TASK BRIEF
Write out every entry word for word.

(Collected data entries)
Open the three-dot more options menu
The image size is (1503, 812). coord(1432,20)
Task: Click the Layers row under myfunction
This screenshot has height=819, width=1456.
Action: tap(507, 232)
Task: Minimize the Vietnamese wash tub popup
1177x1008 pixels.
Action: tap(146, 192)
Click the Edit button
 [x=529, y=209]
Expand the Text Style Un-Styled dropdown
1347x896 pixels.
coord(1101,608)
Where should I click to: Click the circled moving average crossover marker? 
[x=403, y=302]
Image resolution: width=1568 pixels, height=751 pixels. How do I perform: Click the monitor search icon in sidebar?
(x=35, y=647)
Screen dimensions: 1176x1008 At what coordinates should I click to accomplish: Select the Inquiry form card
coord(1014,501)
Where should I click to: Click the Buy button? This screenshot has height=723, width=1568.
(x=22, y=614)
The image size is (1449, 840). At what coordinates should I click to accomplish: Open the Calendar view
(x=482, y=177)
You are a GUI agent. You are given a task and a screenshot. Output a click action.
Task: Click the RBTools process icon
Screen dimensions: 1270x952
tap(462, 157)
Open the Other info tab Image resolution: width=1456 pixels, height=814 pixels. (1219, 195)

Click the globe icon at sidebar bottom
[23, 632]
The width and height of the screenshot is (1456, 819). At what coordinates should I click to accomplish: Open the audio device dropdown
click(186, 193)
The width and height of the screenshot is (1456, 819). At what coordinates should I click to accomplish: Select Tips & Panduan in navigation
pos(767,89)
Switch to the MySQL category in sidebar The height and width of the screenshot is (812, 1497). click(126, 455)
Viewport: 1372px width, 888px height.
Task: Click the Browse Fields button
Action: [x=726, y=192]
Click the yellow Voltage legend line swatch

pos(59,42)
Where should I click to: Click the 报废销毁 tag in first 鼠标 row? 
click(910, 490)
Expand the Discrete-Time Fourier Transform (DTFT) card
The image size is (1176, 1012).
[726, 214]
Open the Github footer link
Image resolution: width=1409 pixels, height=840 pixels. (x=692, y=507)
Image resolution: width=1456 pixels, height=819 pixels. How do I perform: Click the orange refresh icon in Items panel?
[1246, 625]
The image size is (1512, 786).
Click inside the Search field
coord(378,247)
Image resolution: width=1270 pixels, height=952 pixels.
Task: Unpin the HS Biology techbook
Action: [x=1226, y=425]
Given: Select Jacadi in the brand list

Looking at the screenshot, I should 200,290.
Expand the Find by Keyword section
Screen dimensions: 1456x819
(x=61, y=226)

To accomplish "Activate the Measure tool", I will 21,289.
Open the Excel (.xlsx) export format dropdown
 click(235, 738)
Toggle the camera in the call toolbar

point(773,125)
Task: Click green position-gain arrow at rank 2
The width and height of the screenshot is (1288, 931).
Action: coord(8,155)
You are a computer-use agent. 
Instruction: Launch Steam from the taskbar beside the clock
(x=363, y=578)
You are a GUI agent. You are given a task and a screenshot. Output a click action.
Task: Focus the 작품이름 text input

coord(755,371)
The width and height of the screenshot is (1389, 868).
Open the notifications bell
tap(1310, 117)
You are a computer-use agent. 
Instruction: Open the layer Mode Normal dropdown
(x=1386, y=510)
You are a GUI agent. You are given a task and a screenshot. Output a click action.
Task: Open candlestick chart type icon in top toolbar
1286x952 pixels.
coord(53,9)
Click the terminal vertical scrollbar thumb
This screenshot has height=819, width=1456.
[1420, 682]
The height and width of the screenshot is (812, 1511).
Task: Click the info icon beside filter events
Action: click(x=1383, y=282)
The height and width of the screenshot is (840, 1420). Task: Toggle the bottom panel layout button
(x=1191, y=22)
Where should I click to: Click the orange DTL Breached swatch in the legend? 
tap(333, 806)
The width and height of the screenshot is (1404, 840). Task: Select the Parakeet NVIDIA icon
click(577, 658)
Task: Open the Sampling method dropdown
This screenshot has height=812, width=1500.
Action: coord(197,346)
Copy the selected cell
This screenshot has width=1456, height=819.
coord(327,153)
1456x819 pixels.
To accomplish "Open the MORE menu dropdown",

WRITTEN ANSWER
Open the three-dot more options menu
The image size is (1503, 812). coord(1432,20)
Task: Click the Layers row under myfunction
This screenshot has height=819, width=1456.
Action: tap(507, 232)
Task: Minimize the Vietnamese wash tub popup
1177x1008 pixels.
Action: tap(146, 192)
Click the Edit button
 [x=529, y=209]
Expand the Text Style Un-Styled dropdown
1347x896 pixels.
coord(1101,608)
Where should I click to: Click the circled moving average crossover marker? 
[x=403, y=302]
Image resolution: width=1568 pixels, height=751 pixels. How do I perform: Click the monitor search icon in sidebar?
(x=35, y=647)
Screen dimensions: 1176x1008 At what coordinates should I click to accomplish: Select the Inquiry form card
coord(1014,501)
Where should I click to: Click the Buy button? This screenshot has height=723, width=1568.
(x=22, y=614)
The image size is (1449, 840). At what coordinates should I click to accomplish: Open the Calendar view
(x=482, y=177)
You are a GUI agent. You are given a task and a screenshot. Output a click action.
Task: Click the RBTools process icon
Screen dimensions: 1270x952
tap(462, 157)
Open the Other info tab Image resolution: width=1456 pixels, height=814 pixels. (1219, 195)

Click the globe icon at sidebar bottom
[23, 632]
The width and height of the screenshot is (1456, 819). At what coordinates should I click to accomplish: Open the audio device dropdown
click(186, 193)
The width and height of the screenshot is (1456, 819). At what coordinates should I click to accomplish: Select Tips & Panduan in navigation
pos(767,89)
Switch to the MySQL category in sidebar The height and width of the screenshot is (812, 1497). click(126, 455)
Viewport: 1372px width, 888px height.
Task: Click the Browse Fields button
Action: [x=726, y=192]
Click the yellow Voltage legend line swatch

pos(59,42)
Where should I click to: Click the 报废销毁 tag in first 鼠标 row? 
click(910, 490)
Expand the Discrete-Time Fourier Transform (DTFT) card
The image size is (1176, 1012).
[726, 214]
Open the Github footer link
Image resolution: width=1409 pixels, height=840 pixels. (x=692, y=507)
Image resolution: width=1456 pixels, height=819 pixels. How do I perform: Click the orange refresh icon in Items panel?
[1246, 625]
The image size is (1512, 786).
Click inside the Search field
coord(378,247)
Image resolution: width=1270 pixels, height=952 pixels.
Task: Unpin the HS Biology techbook
Action: [x=1226, y=425]
Given: Select Jacadi in the brand list

Looking at the screenshot, I should 200,290.
Expand the Find by Keyword section
Screen dimensions: 1456x819
(x=61, y=226)

To accomplish "Activate the Measure tool", I will 21,289.
Open the Excel (.xlsx) export format dropdown
 click(235, 738)
Toggle the camera in the call toolbar

point(773,125)
Task: Click green position-gain arrow at rank 2
The width and height of the screenshot is (1288, 931).
Action: coord(8,155)
You are a computer-use agent. 
Instruction: Launch Steam from the taskbar beside the clock
(x=363, y=578)
You are a GUI agent. You are given a task and a screenshot. Output a click action.
Task: Focus the 작품이름 text input

coord(755,371)
The width and height of the screenshot is (1389, 868).
Open the notifications bell
tap(1310, 117)
You are a computer-use agent. 
Instruction: Open the layer Mode Normal dropdown
(x=1386, y=510)
You are a GUI agent. You are given a task and a screenshot. Output a click action.
Task: Open candlestick chart type icon in top toolbar
1286x952 pixels.
coord(53,9)
Click the terminal vertical scrollbar thumb
This screenshot has height=819, width=1456.
[1420, 682]
The height and width of the screenshot is (812, 1511).
Task: Click the info icon beside filter events
Action: click(x=1383, y=282)
The height and width of the screenshot is (840, 1420). Task: Toggle the bottom panel layout button
(x=1191, y=22)
Where should I click to: Click the orange DTL Breached swatch in the legend? 
tap(333, 806)
The width and height of the screenshot is (1404, 840). Task: Select the Parakeet NVIDIA icon
click(577, 658)
Task: Open the Sampling method dropdown
This screenshot has height=812, width=1500.
Action: coord(197,346)
Copy the selected cell
This screenshot has width=1456, height=819.
coord(327,153)
1456x819 pixels.
To accomplish "Open the MORE menu dropdown",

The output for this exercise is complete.